(Stored data)

-------------------------

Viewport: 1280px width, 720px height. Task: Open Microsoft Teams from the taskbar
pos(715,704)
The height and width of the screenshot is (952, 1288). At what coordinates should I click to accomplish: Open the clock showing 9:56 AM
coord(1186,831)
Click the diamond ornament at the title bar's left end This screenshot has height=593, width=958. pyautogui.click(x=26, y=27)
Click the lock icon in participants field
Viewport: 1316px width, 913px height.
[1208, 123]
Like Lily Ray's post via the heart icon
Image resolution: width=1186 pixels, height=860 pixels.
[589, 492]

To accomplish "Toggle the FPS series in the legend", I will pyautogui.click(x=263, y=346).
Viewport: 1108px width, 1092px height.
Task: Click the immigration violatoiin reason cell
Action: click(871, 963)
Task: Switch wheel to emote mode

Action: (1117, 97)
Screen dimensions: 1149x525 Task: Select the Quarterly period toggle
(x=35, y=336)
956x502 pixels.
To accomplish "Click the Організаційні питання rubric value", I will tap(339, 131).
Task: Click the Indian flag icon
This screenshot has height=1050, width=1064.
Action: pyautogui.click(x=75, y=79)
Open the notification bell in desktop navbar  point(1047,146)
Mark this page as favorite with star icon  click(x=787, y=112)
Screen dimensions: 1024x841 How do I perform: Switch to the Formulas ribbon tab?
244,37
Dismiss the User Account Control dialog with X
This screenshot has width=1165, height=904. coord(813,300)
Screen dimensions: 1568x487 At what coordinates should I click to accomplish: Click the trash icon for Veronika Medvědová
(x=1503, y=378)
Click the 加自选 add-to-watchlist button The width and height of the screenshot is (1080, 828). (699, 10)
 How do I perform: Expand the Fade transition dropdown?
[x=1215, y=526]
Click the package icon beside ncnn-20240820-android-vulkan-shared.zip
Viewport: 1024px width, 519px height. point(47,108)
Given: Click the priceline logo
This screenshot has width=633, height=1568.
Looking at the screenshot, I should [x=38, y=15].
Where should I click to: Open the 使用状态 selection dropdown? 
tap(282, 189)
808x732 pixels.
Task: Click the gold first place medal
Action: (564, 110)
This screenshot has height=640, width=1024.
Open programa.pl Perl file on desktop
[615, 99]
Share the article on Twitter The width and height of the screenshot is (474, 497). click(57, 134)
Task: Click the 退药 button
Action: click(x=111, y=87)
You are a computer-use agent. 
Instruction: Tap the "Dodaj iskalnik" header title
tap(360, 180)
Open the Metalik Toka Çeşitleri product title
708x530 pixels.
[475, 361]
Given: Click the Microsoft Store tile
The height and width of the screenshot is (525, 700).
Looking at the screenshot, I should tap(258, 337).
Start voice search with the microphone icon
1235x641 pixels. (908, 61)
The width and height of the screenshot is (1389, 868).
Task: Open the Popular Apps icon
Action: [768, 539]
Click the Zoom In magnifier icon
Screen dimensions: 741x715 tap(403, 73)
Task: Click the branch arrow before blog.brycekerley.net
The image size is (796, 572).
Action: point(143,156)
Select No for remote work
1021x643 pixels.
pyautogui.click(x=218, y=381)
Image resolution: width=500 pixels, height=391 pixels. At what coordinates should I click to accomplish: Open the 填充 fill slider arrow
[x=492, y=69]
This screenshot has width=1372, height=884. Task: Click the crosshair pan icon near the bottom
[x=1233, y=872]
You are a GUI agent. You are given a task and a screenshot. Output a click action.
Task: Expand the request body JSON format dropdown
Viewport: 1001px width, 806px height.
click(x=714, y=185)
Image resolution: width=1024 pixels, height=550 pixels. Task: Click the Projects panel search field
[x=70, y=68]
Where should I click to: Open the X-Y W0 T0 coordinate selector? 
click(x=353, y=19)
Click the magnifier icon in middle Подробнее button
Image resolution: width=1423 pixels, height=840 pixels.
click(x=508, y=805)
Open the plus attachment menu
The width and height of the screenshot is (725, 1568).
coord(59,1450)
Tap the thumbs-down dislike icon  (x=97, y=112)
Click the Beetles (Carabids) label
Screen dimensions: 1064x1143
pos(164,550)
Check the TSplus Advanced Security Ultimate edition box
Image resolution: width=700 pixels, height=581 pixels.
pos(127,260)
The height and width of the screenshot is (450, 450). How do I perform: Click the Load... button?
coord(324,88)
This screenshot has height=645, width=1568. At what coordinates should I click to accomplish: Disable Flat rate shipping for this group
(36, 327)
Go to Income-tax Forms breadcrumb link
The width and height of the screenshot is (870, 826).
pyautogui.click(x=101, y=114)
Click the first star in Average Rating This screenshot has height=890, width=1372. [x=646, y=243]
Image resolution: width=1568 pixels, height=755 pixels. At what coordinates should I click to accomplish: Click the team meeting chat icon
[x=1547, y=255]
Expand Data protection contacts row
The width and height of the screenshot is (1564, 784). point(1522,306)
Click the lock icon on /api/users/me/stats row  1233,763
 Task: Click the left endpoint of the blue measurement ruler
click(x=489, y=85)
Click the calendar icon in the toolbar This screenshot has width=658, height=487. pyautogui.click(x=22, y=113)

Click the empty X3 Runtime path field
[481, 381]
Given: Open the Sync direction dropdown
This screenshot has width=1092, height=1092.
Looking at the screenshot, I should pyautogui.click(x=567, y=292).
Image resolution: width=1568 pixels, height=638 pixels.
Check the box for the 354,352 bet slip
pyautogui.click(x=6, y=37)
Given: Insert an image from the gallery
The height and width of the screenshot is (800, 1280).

-------------------------

**How to complete this task:** From the records above, copy only the lines starting with the line that holds "This screenshot has width=633, height=1568." and going on through the line that holds "You are a GUI", exactly as written.

**Exercise output:**
This screenshot has width=633, height=1568.
Looking at the screenshot, I should [x=38, y=15].
Where should I click to: Open the 使用状态 selection dropdown? 
tap(282, 189)
808x732 pixels.
Task: Click the gold first place medal
Action: (564, 110)
This screenshot has height=640, width=1024.
Open programa.pl Perl file on desktop
[615, 99]
Share the article on Twitter The width and height of the screenshot is (474, 497). click(57, 134)
Task: Click the 退药 button
Action: click(x=111, y=87)
You are a computer-use agent. 
Instruction: Tap the "Dodaj iskalnik" header title
tap(360, 180)
Open the Metalik Toka Çeşitleri product title
708x530 pixels.
[475, 361]
Given: Click the Microsoft Store tile
The height and width of the screenshot is (525, 700).
Looking at the screenshot, I should tap(258, 337).
Start voice search with the microphone icon
1235x641 pixels. (908, 61)
The width and height of the screenshot is (1389, 868).
Task: Open the Popular Apps icon
Action: [768, 539]
Click the Zoom In magnifier icon
Screen dimensions: 741x715 tap(403, 73)
Task: Click the branch arrow before blog.brycekerley.net
The image size is (796, 572).
Action: point(143,156)
Select No for remote work
1021x643 pixels.
pyautogui.click(x=218, y=381)
Image resolution: width=500 pixels, height=391 pixels. At what coordinates should I click to accomplish: Open the 填充 fill slider arrow
[x=492, y=69]
This screenshot has width=1372, height=884. Task: Click the crosshair pan icon near the bottom
[x=1233, y=872]
You are a GUI agent. You are given a task and a screenshot. Output a click action.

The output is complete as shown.